Der Kantonsrat hat die Volksinitiative «Für eine gesunde Nachtruhe» abgelehnt. Die Grünen unterstützten diesen Entscheid, obwohl wir das Anliegen der Initiantinnen und Initianten ausdrücklich teilen. Die Bevölkerung rund um den Flughafen Zürich hat Anspruch auf Nachtruhe und auf den Schutz ihrer Gesundheit. Die Initiative hat einen Missstand sichtbar gemacht, den wir seit Jahren kritisieren: Die Nachtflugordnung wird regelmässig durch verspätete Starts und Landungen belastet.

Trotzdem war die Initiative nicht der richtige Weg. Die Luftfahrt ist weitgehend Bundeskompetenz. Der Kanton Zürich kann die Betriebszeiten des Flughafens nicht eigenständig festlegen oder eine Nachtflugsperre durchsetzen. Die Initiative versprach deshalb mehr, als der Kanton rechtlich umsetzen kann.

Der Kantonsrat hat deshalb die Initiative abgelehnt und gleichzeitig einen Gegenvorschlag beschlossen. Dieser bringt mehr Transparenz über die Ursachen von Verspätungen, eine bessere Berichterstattung und zusätzliche Möglichkeiten, Lärmgebühren lenkungswirksam einzusetzen.

Für die Grünen geht der Gegenvorschlag allerdings zu wenig weit. Wir haben uns dafür eingesetzt, dass Fluggesellschaften mit wiederholten Verspätungen deutlich stärker belastet werden. Vorbild dafür ist der Flughafen Genf, der mit klaren finanziellen Anreizen die Zahl verspäteter Flüge erfolgreich reduziert hat. Unsere entsprechenden Anträge fanden im Kantonsrat jedoch keine Mehrheit.

Die Diskussionen der vergangenen Monate haben gezeigt, wie wichtig eine ehrliche Debatte über Fluglärm ist. Wissenschaftlich ist längst belegt, dass nächtlicher Lärm krank macht. Der Kanton Zürich ist als bedeutender Aktionär und über seine Vertretung im Verwaltungsrat des Flughafens in der Verantwortung, die Interessen der Bevölkerung konsequenter zu vertreten.
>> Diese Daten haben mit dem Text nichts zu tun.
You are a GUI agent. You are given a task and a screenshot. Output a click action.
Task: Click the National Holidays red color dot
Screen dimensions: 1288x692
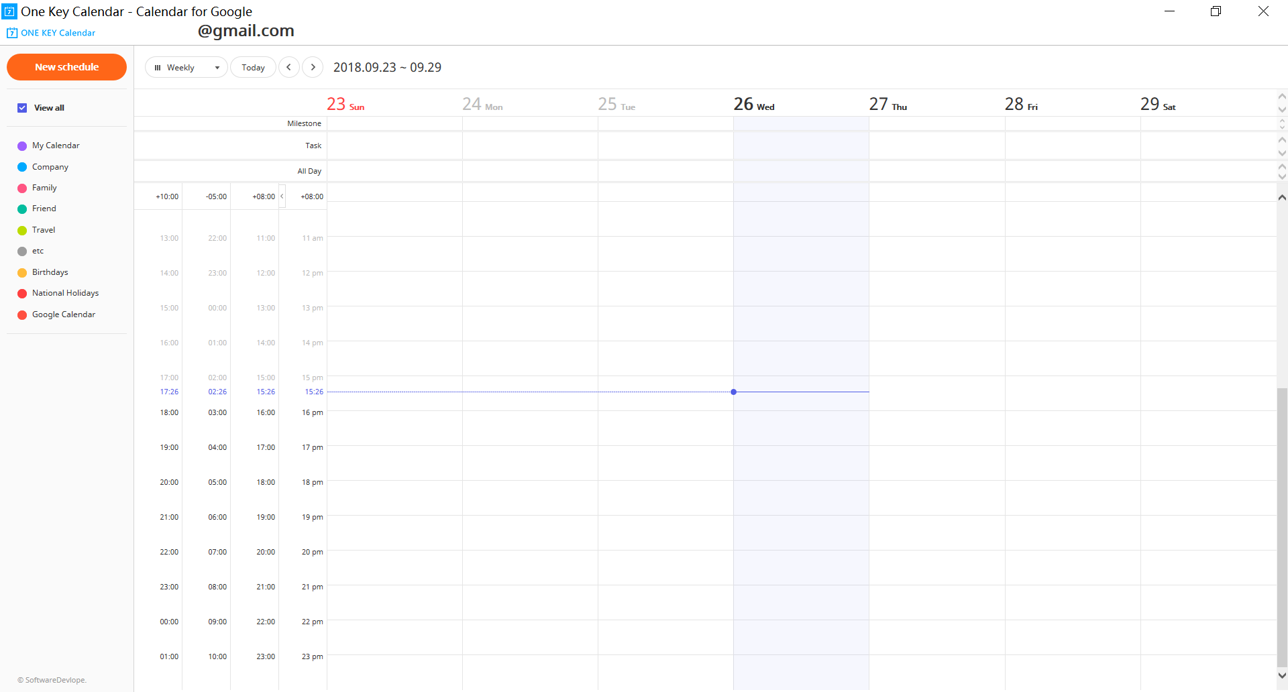(22, 294)

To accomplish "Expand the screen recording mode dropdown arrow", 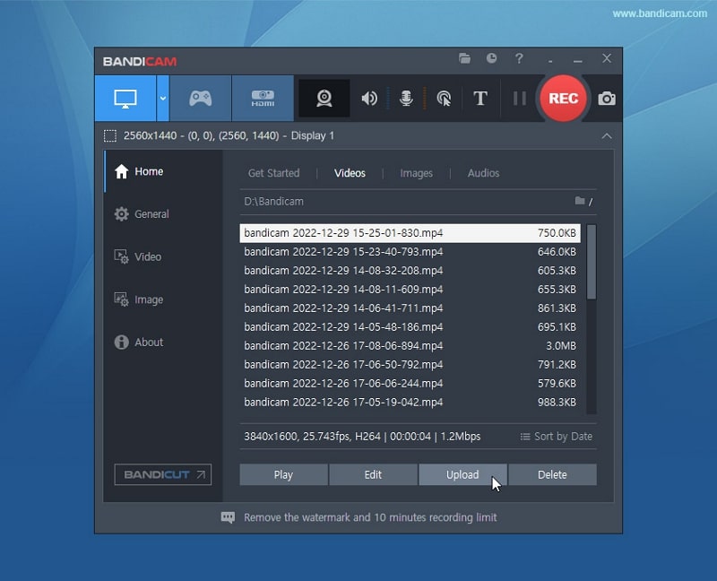I will (162, 99).
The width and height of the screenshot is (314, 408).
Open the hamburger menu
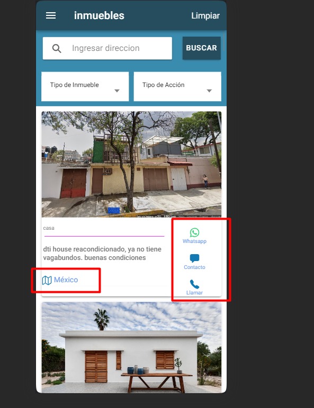[51, 15]
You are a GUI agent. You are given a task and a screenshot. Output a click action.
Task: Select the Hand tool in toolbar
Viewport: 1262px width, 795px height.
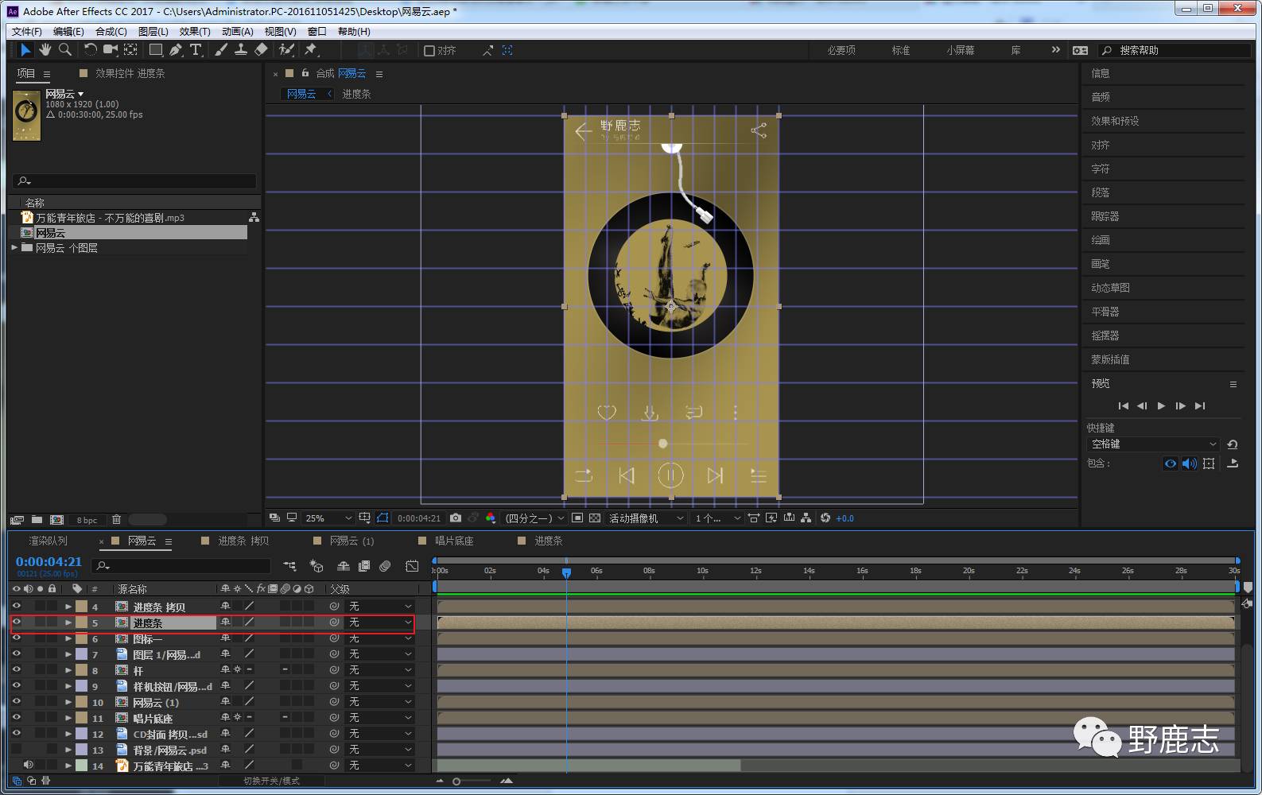coord(45,50)
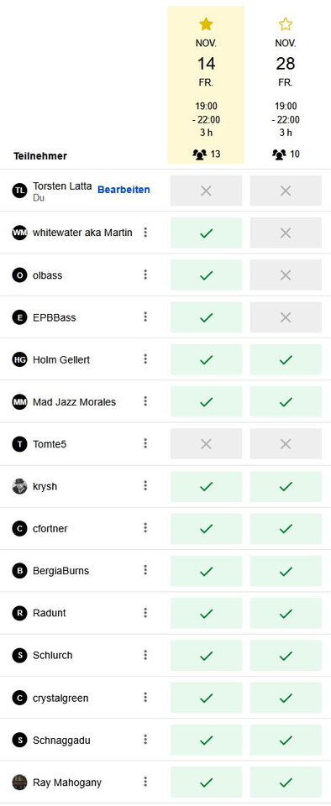This screenshot has height=806, width=331.
Task: Click krysh's profile photo avatar
Action: tap(19, 486)
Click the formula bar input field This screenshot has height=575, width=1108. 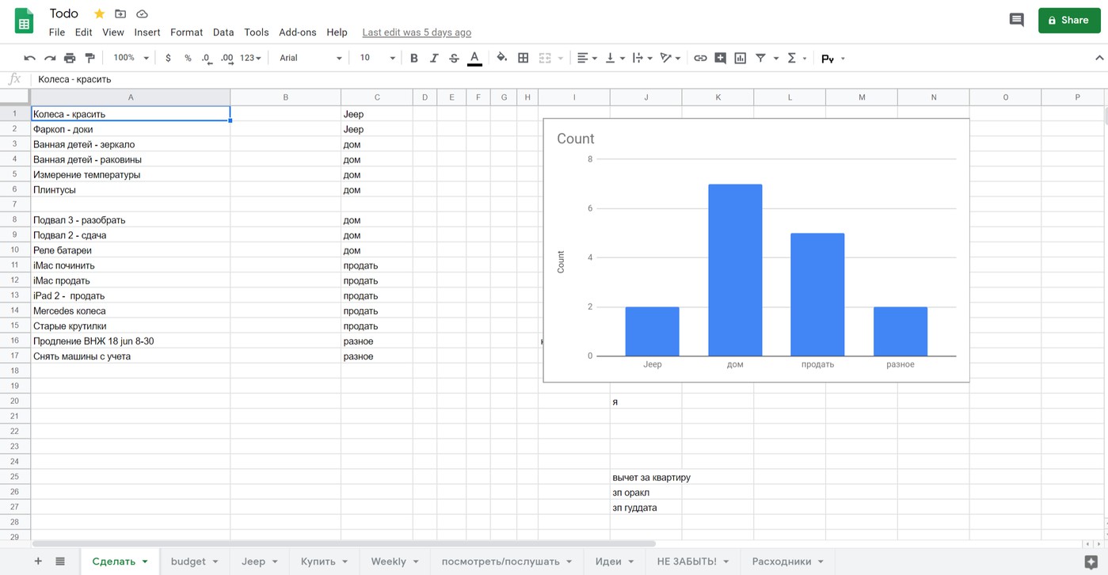554,79
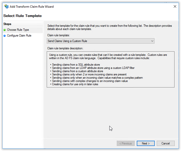Click the Next button

point(146,143)
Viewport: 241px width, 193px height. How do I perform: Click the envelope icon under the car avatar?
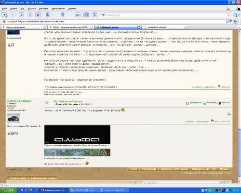coord(13,133)
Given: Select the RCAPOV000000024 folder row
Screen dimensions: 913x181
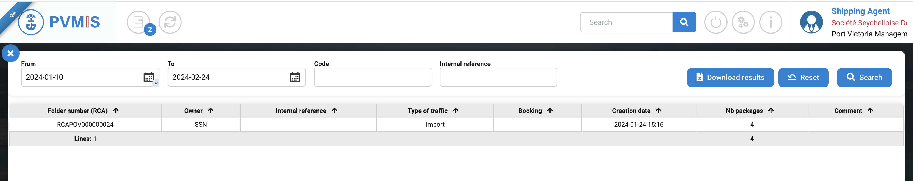Looking at the screenshot, I should click(85, 125).
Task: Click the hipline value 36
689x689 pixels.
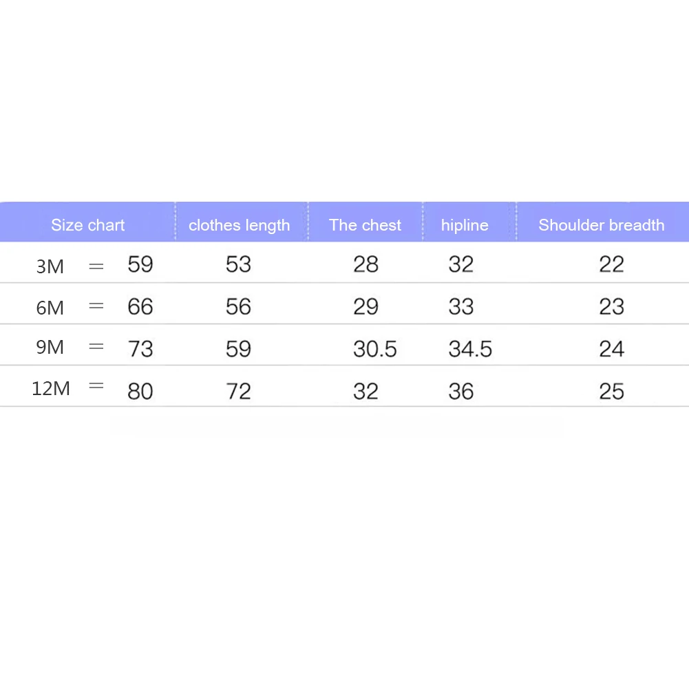Action: (x=461, y=391)
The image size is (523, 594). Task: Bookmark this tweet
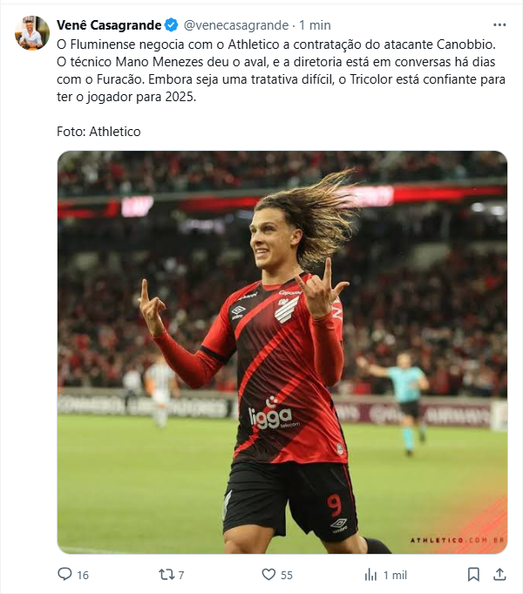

Der beschlossene Gegenvorschlag wird die Probleme nicht lösen. Er schafft aber mehr Transparenz und mehr Rechenschaftspflicht. Damit ist er ein erster Schritt in die richtige Richtung. Die Grünen werden sich weiterhin dafür einsetzen, dass die Nachtruhe der Bevölkerung besser geschützt wird.